MoviePass, the flailing subscription service, has claimed responsibility. Subscription moviegoing has surely had an additive effect, bringing more regular visitors to theaters. But how much? There's no statistical evidence of MoviePass boosting bottom lines, and studio executives downplay its influence as minimal. ("Mission: Impossible," for one, wasn't initially available on MoviePass.) MoviePass, which this week reduced its plan to three movies a month, says it accounts for 6 percent of all domestic tickets.
Mid-summer, AMC trotted out its own $20-a-month subscription option, attracting 260,000 subscribers in its first seven weeks. AMC on Thursday said that's translated to about 1 million admissions or about 4 percent of U.S. moviegoers at AMC theaters, the country's largest chain.
Jeff Bock, senior box-office analyst for Exhibitor Relations, said it's difficult to extrapolate how big a driver subscription services have been, though he credited the copious attention and drama around MoviePass with fueling moviegoing awareness. He's more inclined to point to the improved studio project, specifically sequels like "Incredibles 2," ''Ant-Man and the Wasp" and "Deadpool 2."
"The one thing that was very different from last year's sequels is that people wanted to see these. That's what it comes down to," said Bock. "You can say Hollywood's running on good credit and that's probably one of the reasons people are coming out weekend after weekend."
The difference in Pixar releases alone accounts for a yawning $440 million gap. Last summer, the little-loved "Cars 3" grossed $152.9 million domestically; this year, "Incredibles 2," the summer's biggest smash, has earned $590.3 million in North America.
The season hasn't been without its worrisome blips. Two of the most dependable forces in moviegoing — "Star Wars" and the Rock — both showed that they're mortal. But even those disappointments were measured. "Solo," while cause for real concern for "Star Wars" going forward, still nearly cleared $400 million worldwide. Dwayne Johnson's "Skyscraper," saved by sales in China, managed to gross almost $300 million worldwide.
But the final two weeks of August should only pad the season's lead. After scoring $5 million in its opening day Wednesday, Warner Bros.' "Crazy Rich Asians" — hailed as a watershed moment for Asian-American representation in mainstream moviemaking — appears poised to ride glowing reviews to approximately a five-day $25 million debut. Following last weekend's chart-topping "The Meg," a shark thriller, Warner Bros. will likely account for the summer's only two original, non-sequel no. 1 releases.
"It's content. When you look at last year, there wasn't much beside "Wonder Woman" and "Dunkirk" that really clicked," said Jeff Goldstein, Warner Bros.' distribution head. "When we've had dips, it's when the movies haven't delivered."

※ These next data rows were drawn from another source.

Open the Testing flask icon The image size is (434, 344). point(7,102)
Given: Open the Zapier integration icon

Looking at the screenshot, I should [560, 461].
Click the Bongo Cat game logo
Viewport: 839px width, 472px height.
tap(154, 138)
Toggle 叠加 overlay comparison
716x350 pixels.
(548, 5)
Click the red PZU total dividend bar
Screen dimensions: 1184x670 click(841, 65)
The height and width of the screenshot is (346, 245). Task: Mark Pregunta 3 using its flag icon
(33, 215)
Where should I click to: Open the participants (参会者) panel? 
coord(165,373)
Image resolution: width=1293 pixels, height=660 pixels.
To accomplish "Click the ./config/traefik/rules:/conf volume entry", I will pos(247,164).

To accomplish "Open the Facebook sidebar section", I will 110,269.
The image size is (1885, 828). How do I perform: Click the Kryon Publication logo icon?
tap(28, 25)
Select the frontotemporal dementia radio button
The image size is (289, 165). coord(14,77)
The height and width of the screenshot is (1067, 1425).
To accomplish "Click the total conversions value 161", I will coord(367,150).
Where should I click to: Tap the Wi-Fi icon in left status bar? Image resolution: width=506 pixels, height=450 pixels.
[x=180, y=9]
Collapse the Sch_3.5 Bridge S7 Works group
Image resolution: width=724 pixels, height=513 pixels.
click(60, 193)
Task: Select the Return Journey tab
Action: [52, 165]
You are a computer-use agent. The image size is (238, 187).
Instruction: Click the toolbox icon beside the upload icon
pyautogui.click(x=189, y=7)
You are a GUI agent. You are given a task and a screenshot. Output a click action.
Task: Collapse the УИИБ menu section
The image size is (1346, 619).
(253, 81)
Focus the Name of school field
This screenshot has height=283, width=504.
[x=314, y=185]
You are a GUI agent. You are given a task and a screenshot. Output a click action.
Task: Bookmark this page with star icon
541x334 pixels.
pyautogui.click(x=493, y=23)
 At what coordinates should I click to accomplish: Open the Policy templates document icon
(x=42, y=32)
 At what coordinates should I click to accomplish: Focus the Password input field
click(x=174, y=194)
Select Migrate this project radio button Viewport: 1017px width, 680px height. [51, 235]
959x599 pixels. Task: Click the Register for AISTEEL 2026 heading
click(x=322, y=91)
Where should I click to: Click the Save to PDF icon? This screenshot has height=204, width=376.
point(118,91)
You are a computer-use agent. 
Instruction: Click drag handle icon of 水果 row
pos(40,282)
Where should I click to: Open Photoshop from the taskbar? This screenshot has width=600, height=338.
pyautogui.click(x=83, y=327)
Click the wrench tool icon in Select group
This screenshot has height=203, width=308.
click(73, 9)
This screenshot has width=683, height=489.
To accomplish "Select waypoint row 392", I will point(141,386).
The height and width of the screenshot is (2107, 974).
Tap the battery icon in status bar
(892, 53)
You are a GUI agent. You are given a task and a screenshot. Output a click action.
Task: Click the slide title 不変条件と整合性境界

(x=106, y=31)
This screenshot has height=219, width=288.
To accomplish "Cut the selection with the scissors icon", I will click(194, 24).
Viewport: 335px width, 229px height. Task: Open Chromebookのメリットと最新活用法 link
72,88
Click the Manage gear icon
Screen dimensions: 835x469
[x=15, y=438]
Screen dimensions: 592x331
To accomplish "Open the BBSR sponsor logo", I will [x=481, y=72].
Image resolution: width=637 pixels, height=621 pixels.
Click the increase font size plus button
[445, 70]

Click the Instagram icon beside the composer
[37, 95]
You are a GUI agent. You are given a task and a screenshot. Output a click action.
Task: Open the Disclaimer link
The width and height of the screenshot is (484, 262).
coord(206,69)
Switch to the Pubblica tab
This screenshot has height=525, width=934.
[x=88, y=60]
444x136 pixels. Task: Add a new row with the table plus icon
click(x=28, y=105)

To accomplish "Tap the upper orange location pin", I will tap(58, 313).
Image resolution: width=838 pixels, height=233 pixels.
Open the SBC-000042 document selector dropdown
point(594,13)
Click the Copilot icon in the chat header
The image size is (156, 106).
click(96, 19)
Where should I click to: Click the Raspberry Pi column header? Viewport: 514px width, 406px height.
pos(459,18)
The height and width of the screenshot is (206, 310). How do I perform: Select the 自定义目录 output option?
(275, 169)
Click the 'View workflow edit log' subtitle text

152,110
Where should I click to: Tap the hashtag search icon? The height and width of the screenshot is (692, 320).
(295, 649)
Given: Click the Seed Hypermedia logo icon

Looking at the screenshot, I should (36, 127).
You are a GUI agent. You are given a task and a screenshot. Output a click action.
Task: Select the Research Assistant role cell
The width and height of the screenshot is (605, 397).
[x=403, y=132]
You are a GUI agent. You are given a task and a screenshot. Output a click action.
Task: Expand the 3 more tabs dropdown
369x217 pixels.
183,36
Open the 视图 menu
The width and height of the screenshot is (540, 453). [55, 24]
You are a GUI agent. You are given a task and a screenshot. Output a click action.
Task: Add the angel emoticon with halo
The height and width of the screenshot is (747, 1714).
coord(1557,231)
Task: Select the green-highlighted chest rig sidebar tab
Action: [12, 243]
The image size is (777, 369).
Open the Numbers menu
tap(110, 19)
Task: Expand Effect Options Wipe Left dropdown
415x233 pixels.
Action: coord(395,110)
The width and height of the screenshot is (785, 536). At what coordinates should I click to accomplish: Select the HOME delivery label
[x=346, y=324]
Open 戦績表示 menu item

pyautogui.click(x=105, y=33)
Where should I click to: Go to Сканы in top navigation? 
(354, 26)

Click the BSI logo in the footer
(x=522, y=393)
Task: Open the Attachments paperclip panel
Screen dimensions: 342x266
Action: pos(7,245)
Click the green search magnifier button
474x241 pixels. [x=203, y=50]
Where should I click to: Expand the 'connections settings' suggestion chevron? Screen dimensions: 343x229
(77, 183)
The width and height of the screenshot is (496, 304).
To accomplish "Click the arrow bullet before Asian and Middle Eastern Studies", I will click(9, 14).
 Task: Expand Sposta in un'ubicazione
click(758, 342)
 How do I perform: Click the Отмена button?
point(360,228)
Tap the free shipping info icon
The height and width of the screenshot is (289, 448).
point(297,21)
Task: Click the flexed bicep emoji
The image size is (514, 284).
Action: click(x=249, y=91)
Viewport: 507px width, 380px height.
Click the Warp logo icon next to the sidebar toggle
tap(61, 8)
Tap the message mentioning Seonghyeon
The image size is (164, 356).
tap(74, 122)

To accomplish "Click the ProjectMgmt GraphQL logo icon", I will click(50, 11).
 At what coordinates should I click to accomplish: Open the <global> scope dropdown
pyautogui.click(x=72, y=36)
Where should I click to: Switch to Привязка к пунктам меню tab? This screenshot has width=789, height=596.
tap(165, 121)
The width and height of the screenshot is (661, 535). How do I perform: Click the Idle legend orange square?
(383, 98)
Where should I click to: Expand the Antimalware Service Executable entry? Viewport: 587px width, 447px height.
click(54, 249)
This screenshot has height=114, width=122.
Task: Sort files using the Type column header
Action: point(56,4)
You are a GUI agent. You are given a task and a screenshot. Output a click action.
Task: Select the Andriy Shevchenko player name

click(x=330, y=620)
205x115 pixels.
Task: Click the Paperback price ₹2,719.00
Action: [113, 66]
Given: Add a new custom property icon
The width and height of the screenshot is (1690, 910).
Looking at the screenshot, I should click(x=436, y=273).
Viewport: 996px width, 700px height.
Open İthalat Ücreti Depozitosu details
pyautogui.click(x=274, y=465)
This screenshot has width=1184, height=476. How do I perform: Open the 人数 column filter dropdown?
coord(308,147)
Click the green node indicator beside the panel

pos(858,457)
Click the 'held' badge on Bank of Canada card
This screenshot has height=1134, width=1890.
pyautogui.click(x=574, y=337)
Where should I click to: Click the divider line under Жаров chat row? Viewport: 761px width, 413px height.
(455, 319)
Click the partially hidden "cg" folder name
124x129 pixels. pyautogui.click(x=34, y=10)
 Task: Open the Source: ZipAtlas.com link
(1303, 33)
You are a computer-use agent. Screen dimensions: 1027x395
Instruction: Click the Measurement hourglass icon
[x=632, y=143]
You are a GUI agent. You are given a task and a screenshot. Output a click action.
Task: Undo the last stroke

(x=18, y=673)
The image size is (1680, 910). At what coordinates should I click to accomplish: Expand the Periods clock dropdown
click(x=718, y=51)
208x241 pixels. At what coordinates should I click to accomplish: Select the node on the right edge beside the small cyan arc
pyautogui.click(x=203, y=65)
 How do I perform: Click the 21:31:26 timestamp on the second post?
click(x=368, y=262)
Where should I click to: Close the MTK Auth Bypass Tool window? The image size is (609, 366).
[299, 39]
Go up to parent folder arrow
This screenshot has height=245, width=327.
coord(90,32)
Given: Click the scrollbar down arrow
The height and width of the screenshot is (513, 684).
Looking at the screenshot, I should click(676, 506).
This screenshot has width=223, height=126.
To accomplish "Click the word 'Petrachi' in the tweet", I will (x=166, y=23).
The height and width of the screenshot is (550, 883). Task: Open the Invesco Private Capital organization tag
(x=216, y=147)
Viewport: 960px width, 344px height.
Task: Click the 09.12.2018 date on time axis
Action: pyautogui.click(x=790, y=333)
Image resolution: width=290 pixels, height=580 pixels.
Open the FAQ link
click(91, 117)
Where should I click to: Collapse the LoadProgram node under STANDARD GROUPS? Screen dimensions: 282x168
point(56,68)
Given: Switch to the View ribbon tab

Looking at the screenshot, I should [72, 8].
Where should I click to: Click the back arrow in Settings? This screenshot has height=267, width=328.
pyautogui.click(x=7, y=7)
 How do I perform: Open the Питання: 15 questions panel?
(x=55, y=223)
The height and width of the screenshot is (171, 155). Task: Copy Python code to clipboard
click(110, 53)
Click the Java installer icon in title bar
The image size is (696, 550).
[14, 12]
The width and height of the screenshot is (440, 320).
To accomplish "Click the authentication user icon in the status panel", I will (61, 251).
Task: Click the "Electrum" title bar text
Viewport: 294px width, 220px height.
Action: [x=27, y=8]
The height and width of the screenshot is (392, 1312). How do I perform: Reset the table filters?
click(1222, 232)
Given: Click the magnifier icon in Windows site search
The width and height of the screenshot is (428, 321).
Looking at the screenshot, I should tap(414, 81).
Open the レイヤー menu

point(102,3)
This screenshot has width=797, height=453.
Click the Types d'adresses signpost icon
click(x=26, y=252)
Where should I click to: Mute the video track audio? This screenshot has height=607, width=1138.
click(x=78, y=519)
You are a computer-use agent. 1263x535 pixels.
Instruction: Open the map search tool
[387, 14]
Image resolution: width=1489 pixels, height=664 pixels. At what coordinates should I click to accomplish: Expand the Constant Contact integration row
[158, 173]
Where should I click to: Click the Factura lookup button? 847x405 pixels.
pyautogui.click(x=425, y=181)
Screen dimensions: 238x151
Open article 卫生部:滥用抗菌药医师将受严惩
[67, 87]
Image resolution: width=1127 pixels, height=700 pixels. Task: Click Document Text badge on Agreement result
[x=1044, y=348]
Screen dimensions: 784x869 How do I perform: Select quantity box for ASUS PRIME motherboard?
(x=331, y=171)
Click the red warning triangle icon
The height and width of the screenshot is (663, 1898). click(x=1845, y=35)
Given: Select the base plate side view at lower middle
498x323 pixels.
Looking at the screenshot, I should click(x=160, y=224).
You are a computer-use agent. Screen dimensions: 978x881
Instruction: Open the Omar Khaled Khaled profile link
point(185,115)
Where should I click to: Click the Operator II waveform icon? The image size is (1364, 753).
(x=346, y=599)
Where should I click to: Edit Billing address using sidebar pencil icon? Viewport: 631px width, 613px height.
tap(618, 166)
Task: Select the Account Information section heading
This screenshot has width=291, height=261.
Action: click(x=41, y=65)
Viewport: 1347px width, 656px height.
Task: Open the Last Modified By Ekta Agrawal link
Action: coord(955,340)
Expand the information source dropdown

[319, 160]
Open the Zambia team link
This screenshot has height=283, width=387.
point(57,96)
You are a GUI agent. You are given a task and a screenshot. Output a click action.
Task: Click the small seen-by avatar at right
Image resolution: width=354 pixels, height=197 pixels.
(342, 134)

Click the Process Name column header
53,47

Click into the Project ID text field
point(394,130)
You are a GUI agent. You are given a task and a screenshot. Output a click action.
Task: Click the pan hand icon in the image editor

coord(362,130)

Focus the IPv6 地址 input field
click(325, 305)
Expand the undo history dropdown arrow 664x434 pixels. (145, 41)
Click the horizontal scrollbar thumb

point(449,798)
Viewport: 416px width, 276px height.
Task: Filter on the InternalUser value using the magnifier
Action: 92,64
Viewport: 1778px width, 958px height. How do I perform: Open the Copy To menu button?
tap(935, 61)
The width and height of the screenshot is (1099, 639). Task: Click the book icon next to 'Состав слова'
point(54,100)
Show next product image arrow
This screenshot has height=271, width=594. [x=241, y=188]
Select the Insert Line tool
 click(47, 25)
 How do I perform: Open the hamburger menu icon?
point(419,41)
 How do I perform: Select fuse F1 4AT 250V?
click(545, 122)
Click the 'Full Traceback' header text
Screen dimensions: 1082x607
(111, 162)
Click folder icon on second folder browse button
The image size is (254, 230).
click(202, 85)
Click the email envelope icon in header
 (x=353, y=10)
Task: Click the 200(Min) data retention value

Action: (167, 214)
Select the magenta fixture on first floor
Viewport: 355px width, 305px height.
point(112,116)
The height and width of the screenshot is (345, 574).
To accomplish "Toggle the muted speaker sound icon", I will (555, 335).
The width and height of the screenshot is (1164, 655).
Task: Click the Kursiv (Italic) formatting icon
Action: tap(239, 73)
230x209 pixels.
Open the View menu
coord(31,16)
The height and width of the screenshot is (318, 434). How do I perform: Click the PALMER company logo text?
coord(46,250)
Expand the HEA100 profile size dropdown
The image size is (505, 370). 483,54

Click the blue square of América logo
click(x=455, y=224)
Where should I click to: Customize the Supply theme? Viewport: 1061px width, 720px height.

On the indie side, business has been slower, though A24 notched its highest grossing release with Ari Aster's acclaimed horror film "Hereditary" ($79.3 million worldwide). Spike Lee's recently released "BlacKkKlansman," for Focus Features, has added a jolt to the often sleepy August period, landing the director his best opening weekend in 12 years.
But the most unexpected sensations of the summer have been documentaries. There will be three docs to clear $10 million in box office, an unprecedented high for non-fiction filmmaking. "Won't You Be My Neighbor" is up to $21.8 million for Focus, Neon's "Three Identical Strangers" has hauled in $9.7 million, and Magnolia's Ruth Bader Ginsberg documentary "RBG" has grossed $13.7 million.
"It's a zeitgeist moment, no doubt," said David Linde, chief executive of Participant Media, which co-produced "RBG." ''People go to the theater for a unique experience and that experience is all about a collective experience. That hasn't ever been truer."